## Information provided

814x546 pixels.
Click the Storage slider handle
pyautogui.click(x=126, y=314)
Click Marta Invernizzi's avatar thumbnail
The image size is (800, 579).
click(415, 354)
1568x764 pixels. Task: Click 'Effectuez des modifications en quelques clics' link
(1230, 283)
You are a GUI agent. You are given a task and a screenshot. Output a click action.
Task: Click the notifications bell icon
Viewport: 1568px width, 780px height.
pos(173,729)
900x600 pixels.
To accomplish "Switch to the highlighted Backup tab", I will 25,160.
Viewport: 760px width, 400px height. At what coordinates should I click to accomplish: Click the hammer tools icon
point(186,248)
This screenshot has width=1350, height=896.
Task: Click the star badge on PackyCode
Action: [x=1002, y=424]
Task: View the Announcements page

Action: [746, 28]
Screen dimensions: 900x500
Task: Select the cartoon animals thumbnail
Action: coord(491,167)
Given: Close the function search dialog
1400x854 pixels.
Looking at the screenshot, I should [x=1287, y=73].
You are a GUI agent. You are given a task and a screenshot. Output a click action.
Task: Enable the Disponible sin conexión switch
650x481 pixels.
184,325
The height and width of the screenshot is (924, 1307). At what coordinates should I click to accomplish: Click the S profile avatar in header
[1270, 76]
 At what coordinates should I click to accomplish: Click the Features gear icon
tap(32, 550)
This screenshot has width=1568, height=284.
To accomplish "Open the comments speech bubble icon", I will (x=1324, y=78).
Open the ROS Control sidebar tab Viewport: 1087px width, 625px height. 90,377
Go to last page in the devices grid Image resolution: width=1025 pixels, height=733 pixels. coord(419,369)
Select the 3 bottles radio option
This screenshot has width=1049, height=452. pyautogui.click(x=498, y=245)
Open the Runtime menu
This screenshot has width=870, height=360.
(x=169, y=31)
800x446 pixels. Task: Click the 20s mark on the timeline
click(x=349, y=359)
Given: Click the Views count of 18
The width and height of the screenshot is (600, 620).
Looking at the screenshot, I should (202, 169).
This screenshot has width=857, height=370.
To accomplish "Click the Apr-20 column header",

## Problem description
Repeat exactly the lines of the records from the one containing "Task: Click the notifications bell icon" to the last, and include no line outside that stretch.

## Finished task
Task: Click the notifications bell icon
Viewport: 1568px width, 780px height.
pos(173,729)
900x600 pixels.
To accomplish "Switch to the highlighted Backup tab", I will 25,160.
Viewport: 760px width, 400px height. At what coordinates should I click to accomplish: Click the hammer tools icon
point(186,248)
This screenshot has width=1350, height=896.
Task: Click the star badge on PackyCode
Action: [x=1002, y=424]
Task: View the Announcements page

Action: [746, 28]
Screen dimensions: 900x500
Task: Select the cartoon animals thumbnail
Action: coord(491,167)
Given: Close the function search dialog
1400x854 pixels.
Looking at the screenshot, I should [x=1287, y=73].
You are a GUI agent. You are given a task and a screenshot. Output a click action.
Task: Enable the Disponible sin conexión switch
650x481 pixels.
184,325
The height and width of the screenshot is (924, 1307). At what coordinates should I click to accomplish: Click the S profile avatar in header
[1270, 76]
 At what coordinates should I click to accomplish: Click the Features gear icon
tap(32, 550)
This screenshot has width=1568, height=284.
To accomplish "Open the comments speech bubble icon", I will (x=1324, y=78).
Open the ROS Control sidebar tab Viewport: 1087px width, 625px height. 90,377
Go to last page in the devices grid Image resolution: width=1025 pixels, height=733 pixels. coord(419,369)
Select the 3 bottles radio option
This screenshot has width=1049, height=452. pyautogui.click(x=498, y=245)
Open the Runtime menu
This screenshot has width=870, height=360.
(x=169, y=31)
800x446 pixels. Task: Click the 20s mark on the timeline
click(x=349, y=359)
Given: Click the Views count of 18
The width and height of the screenshot is (600, 620).
Looking at the screenshot, I should (202, 169).
This screenshot has width=857, height=370.
To accomplish "Click the Apr-20 column header",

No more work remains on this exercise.